It seems someone messed up the test code: the defintion of x for the first test is now in the comment line and its impossible now to solve the problem (except cheating...)
I think there is something wrong with the test.
% x is an Mx2 vector, and y is a row of M-1 numbers.
% Tracers linearly interpolates y(1) points between x(1,:) and x(2,:),
% followed by y(2) points between x(2,:) and x(3,:), and so on...
% The resultant output is a two column vector with consecutive
% duplicate points are removed.
This is showing some strange behavior. If you use the second solution for y, the hard coded answer, it fails the first test case and also shows differing input values for the original x and y. However, if you use the first solution for y (taken from Alfonso's solution), then the correct input values for x and y are shown. I don't understand how the input values for the test suite do not match (you can see the values displayed in the answer.
Just noticed the issues that some people were having with this problem. I added a "%%" at the start of the test suite, which has helped in the past. Rescoring the two solutions that you have commented on fixed your problems. Your hard coded answer now works, and all three of the test cases show up in your test suite.

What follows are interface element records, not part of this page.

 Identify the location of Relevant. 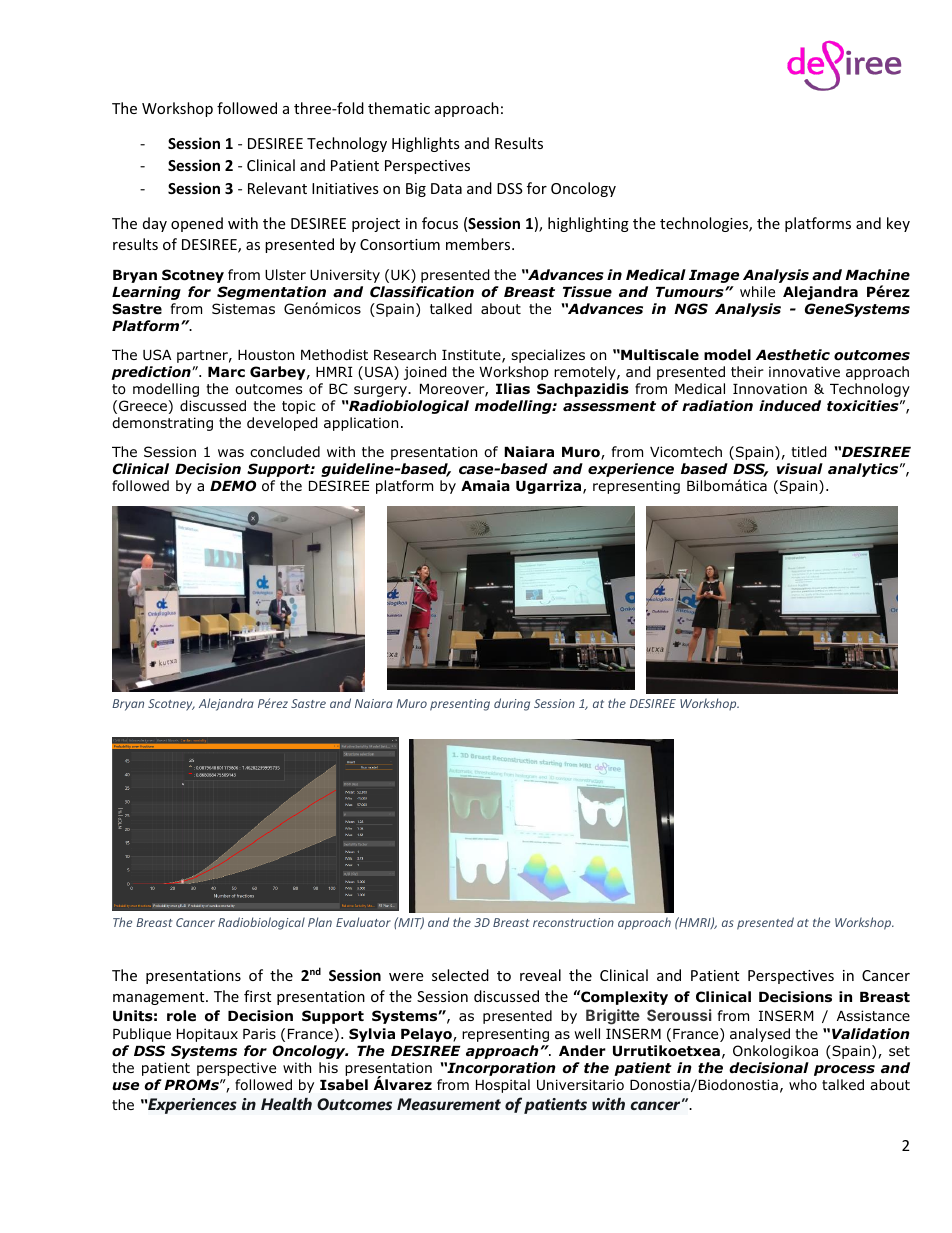
(277, 188).
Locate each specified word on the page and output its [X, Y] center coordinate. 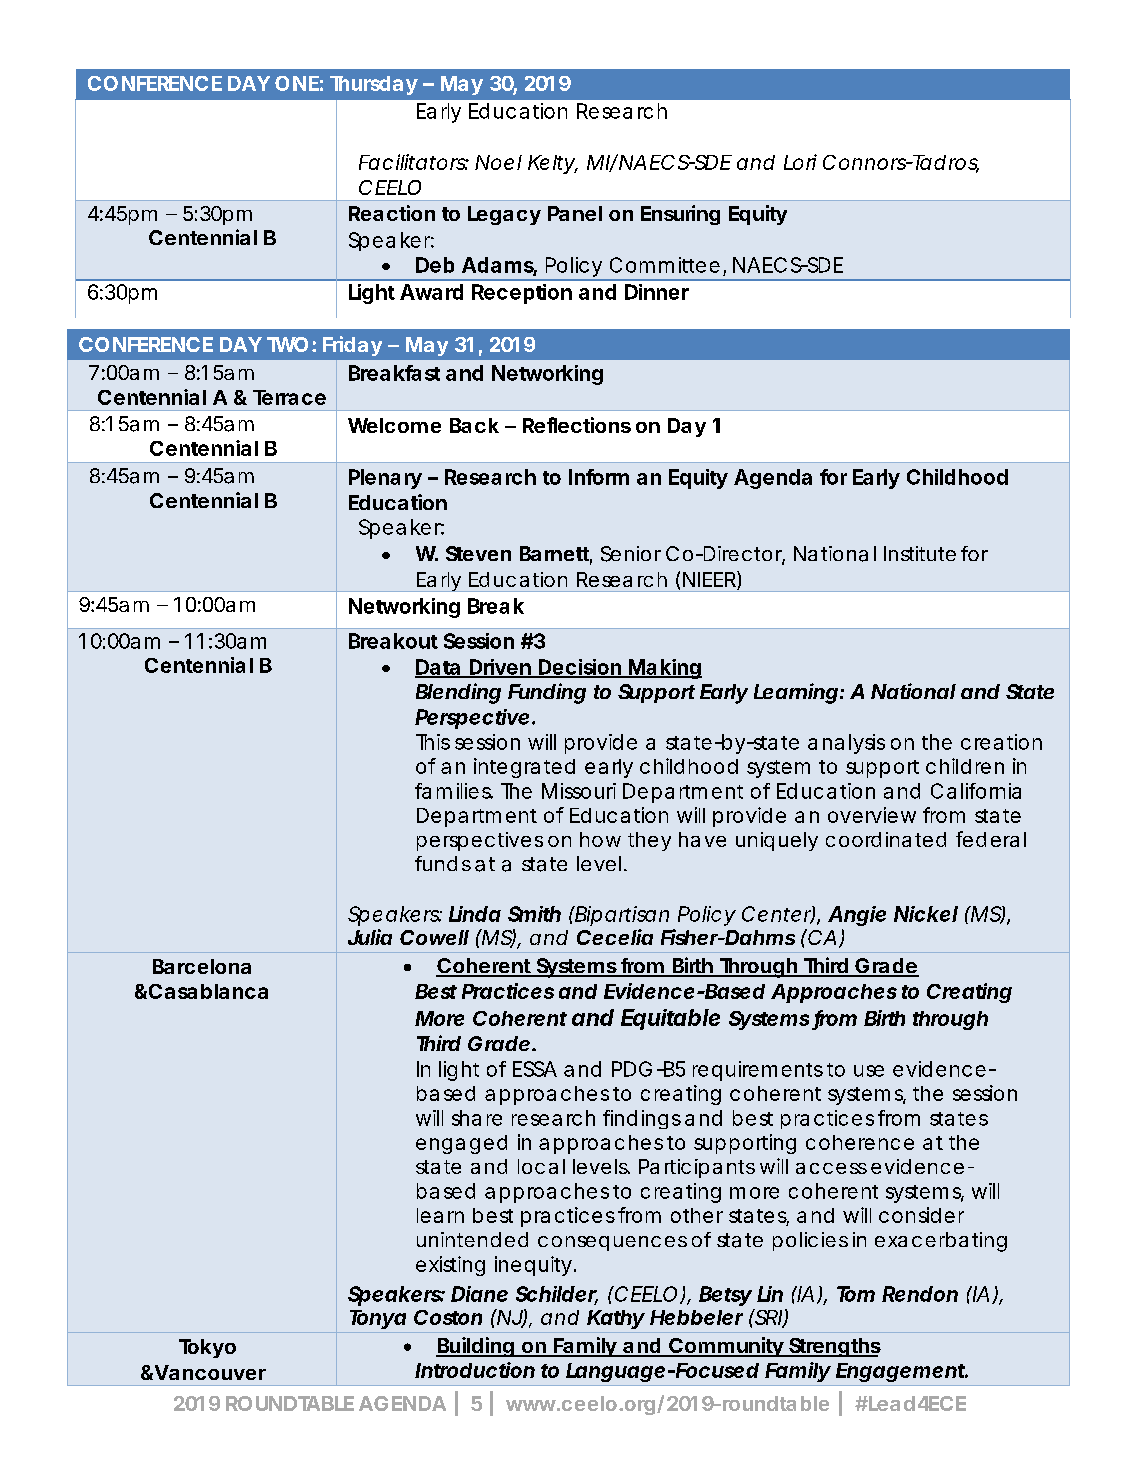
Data [439, 668]
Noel [498, 162]
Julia [370, 937]
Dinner [657, 292]
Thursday [374, 85]
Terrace [289, 397]
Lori [800, 162]
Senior [631, 554]
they [649, 841]
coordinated [886, 839]
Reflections [577, 425]
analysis [846, 744]
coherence [860, 1142]
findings [642, 1119]
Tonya [378, 1319]
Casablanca [208, 991]
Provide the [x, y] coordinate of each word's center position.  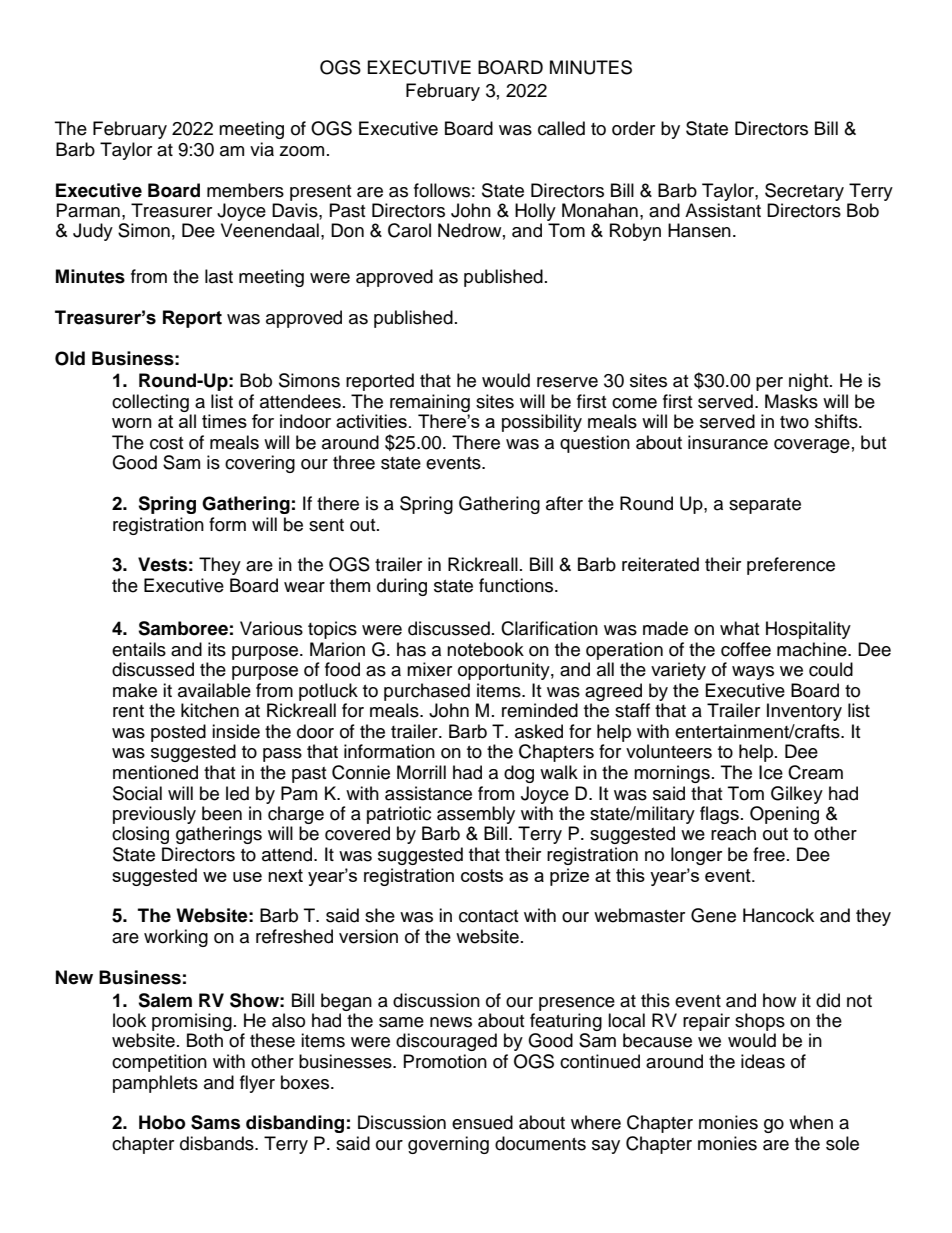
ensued [482, 1122]
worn [132, 423]
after [564, 503]
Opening [784, 815]
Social [137, 793]
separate [765, 506]
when [811, 1122]
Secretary [804, 192]
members [245, 190]
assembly [476, 815]
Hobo [162, 1122]
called [561, 128]
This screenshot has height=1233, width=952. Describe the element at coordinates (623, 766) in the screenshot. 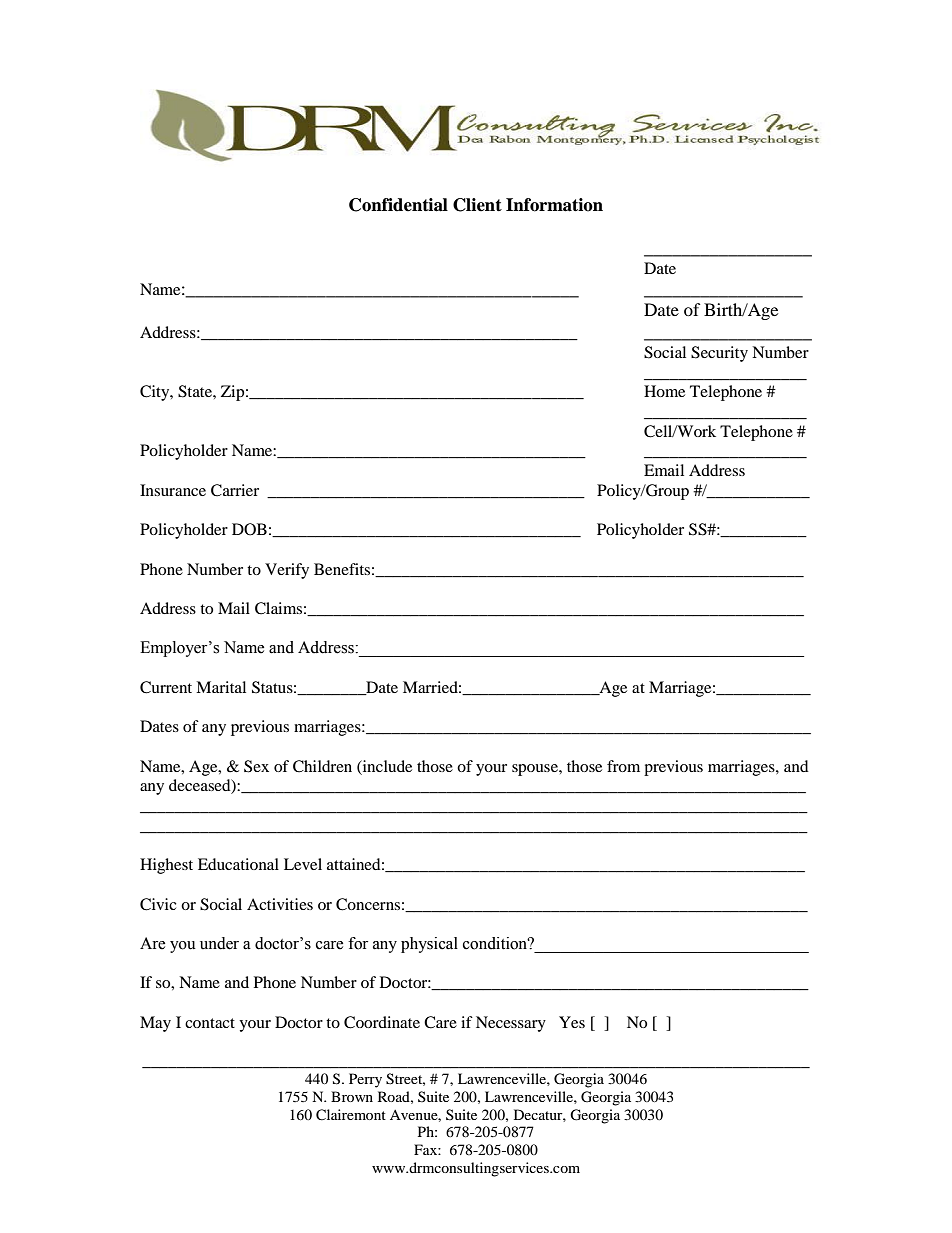

I see `from` at that location.
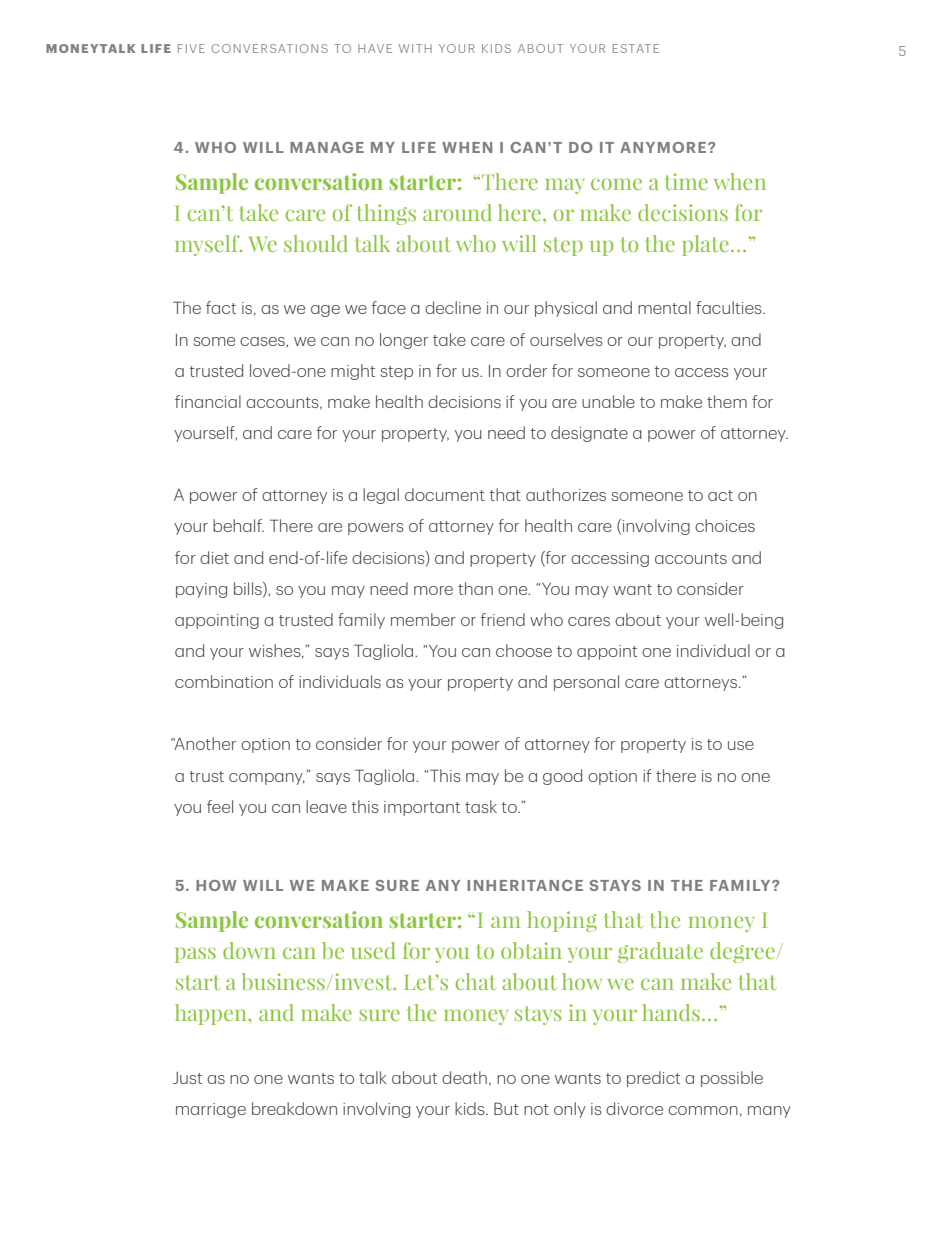  I want to click on bills, so click(249, 589).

Hello, James. Any chance you could check the somewhat similar Cody bug I seem to encounter with Problem 753? I am puzzled as to why it only affects some Players. Thanks, DIV.
Thanks for the suggestion, James. I didn't get a response from them, but the fatal bug in the Test Suite of Problem 753 has somehow morphed into a non-fatal bug anyway. —DIV
...Or not. Anyway, I think I've figured out the way Test Suites are parsed in Cody: "%%" defines the start of a new test case, and omission of "%%" for the first lines of code means they become _shared variables_! Sorry for going off-topic (w.r.t. piecewise linear interpolation), but I couldn't see this documented anywhere. It is actually quite handy, as per the Test Suite in Problem 44655. —DIV
Too bad the test cases don't work anymore :(
I get the same input for x and y each time
x = 1 1 3 0 1 1
y = 5 3
This solution shows a little bit different approach to the problem. It leads to nice, short code.
There are some rounding issues with the test suite. assert(isequal(a,b)) where a and b are doubles can be problematic. I would suggest using assert(all(all(abs(a-b)<1e-10))) or something similar instead
I picked out the numbers in the test cases to hopefully avoid doing that. Looks like your solution (which is quite impressive, btw) runs into the issues I was hoping to avoid.
I'll change the assert condition in a bit.